This project focuses on predicting heart diseases through the application of various Machine Learning algorithms. Employing a systematic research approach, we aimed to leverage the predictive power of these algorithms while addressing specific research questions and objectives. Our methodology encompassed several key components:
Our research relied on a comprehensive dataset containing information pertinent to heart disease patients. This dataset served as the foundational source for training and evaluating our Machine Learning models. It included variables encompassing clinical parameters, genetic data, and lifestyle factors relevant to heart disease prediction.
To thoroughly explore predictive capabilities, we selected a diverse set of Machine Learning algorithms, including Logistic Regression, Naive Bayes, K-Nearest Neighbors, Decision Tree, and Random Forest. This approach allowed us to assess the performance of different algorithms and determine which ones offered the most accurate predictions for heart disease presence.
Prior to training the Machine Learning models, rigorous data preprocessing was conducted to ensure dataset quality and reliability. This involved handling missing values, scaling numerical features, encoding categorical variables, and splitting the dataset into training and testing sets to facilitate model evaluation.

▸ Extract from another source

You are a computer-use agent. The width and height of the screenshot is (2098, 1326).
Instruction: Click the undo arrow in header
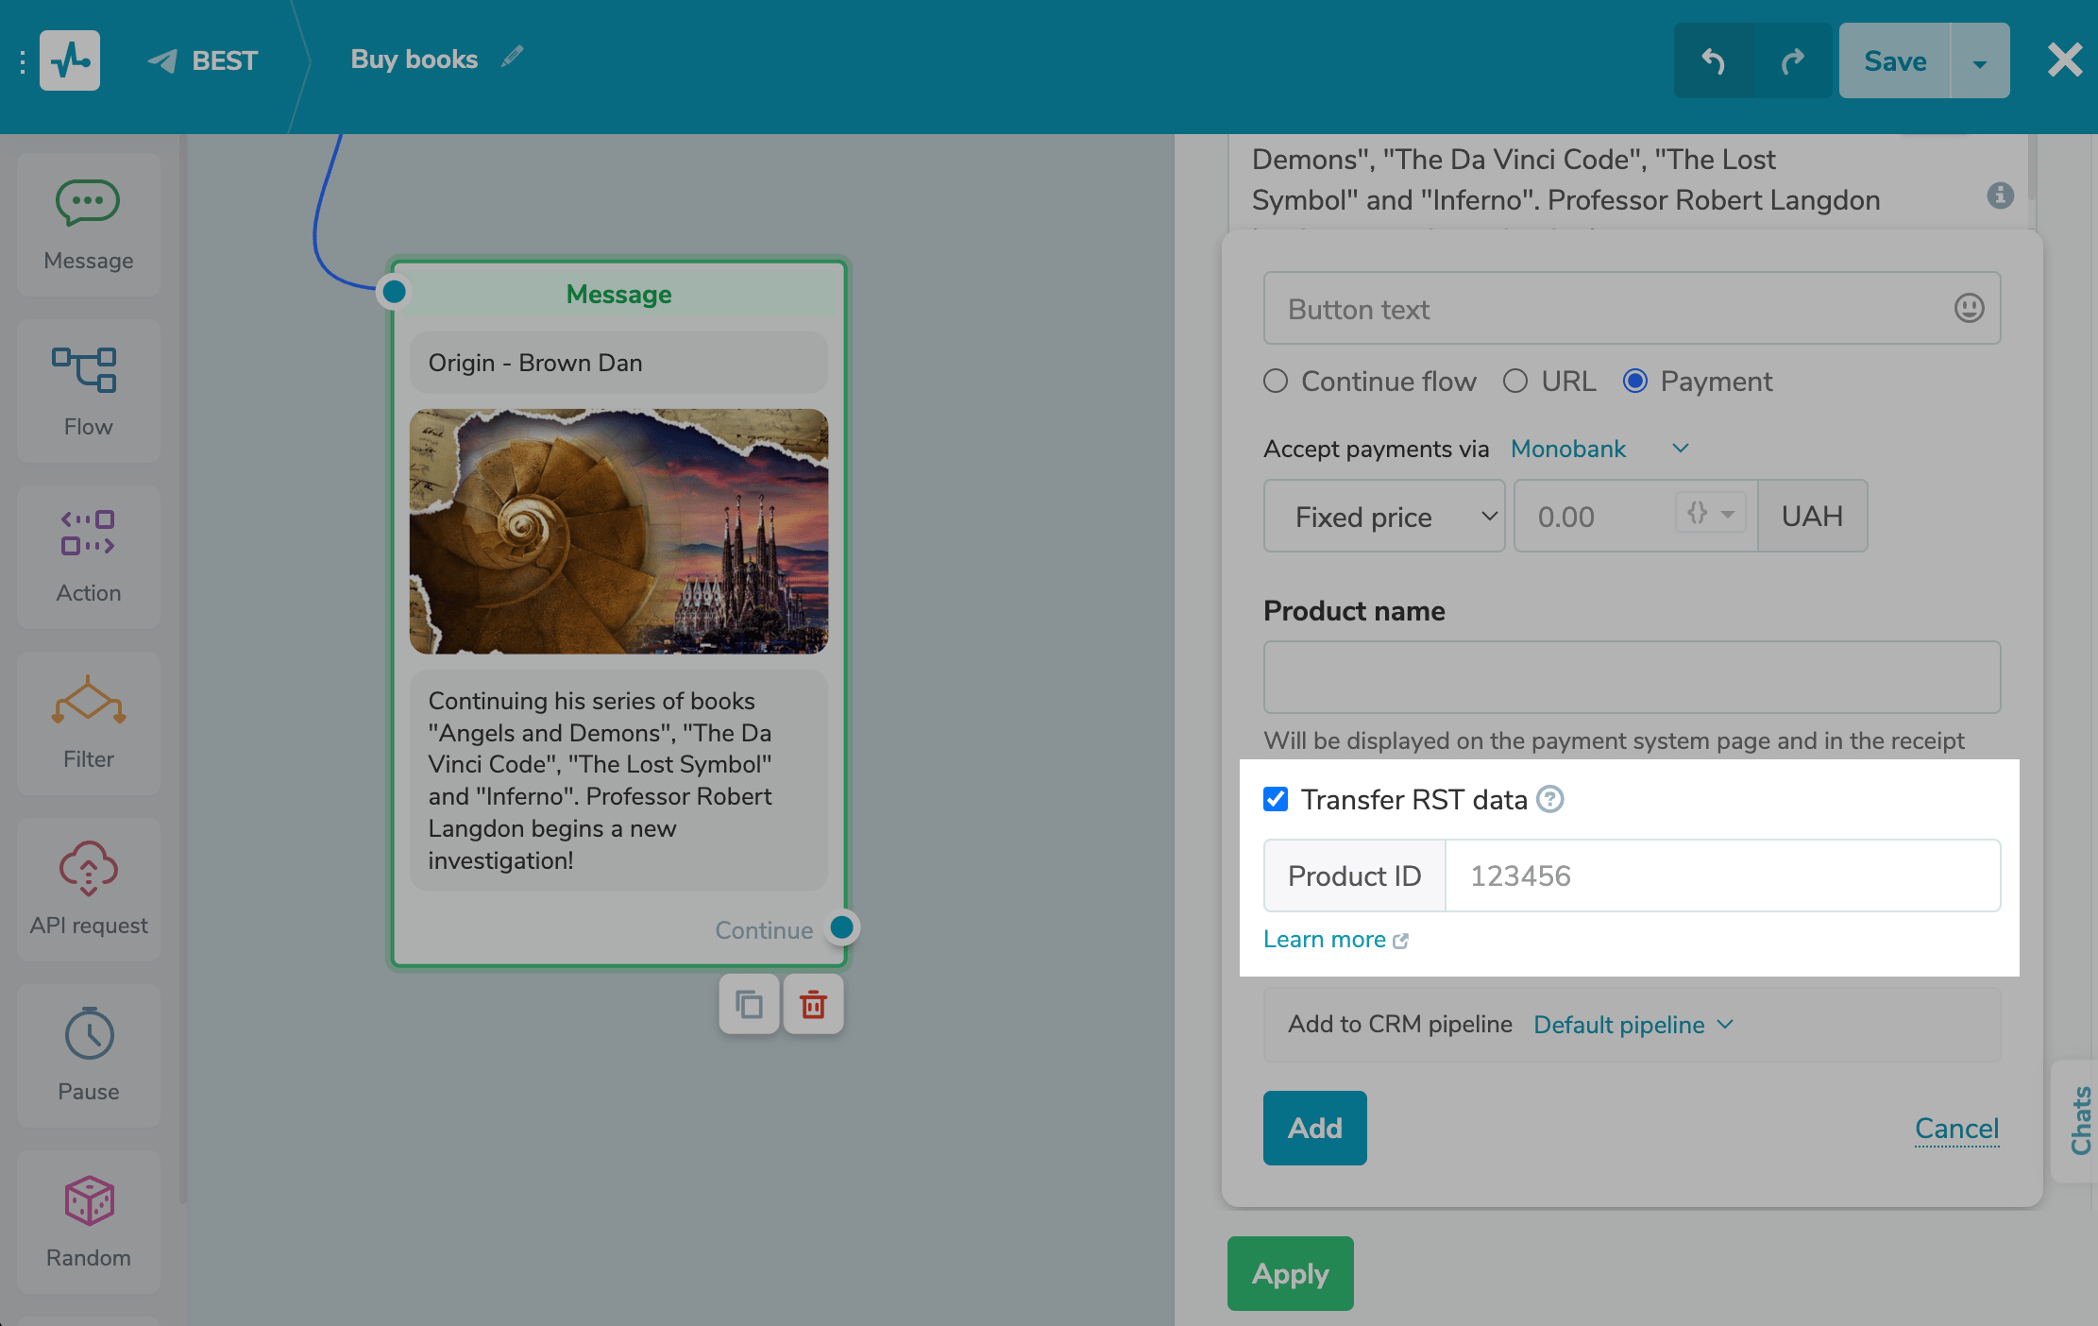1713,61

Each selected Machine Learning algorithm was trained on the training dataset using appropriate hyperparameters. Model performance was evaluated using metrics such as accuracy, precision, recall, F1-score, and area under the Receiver Operating Characteristic curve (AUC-ROC) to assess predictive accuracy and generalization capabilities.
In conclusion, our methodology encompassed data collection, preprocessing, model selection, training, and evaluation, with a focus on interpretability and addressing potential limitations. This approach allowed for a comprehensive exploration of Machine Learning algorithms' predictive capabilities in heart disease prediction. However, it's essential to acknowledge inherent limitations and potential biases associated with our methodology, which could impact the generalizability of our findings to broader healthcare contexts.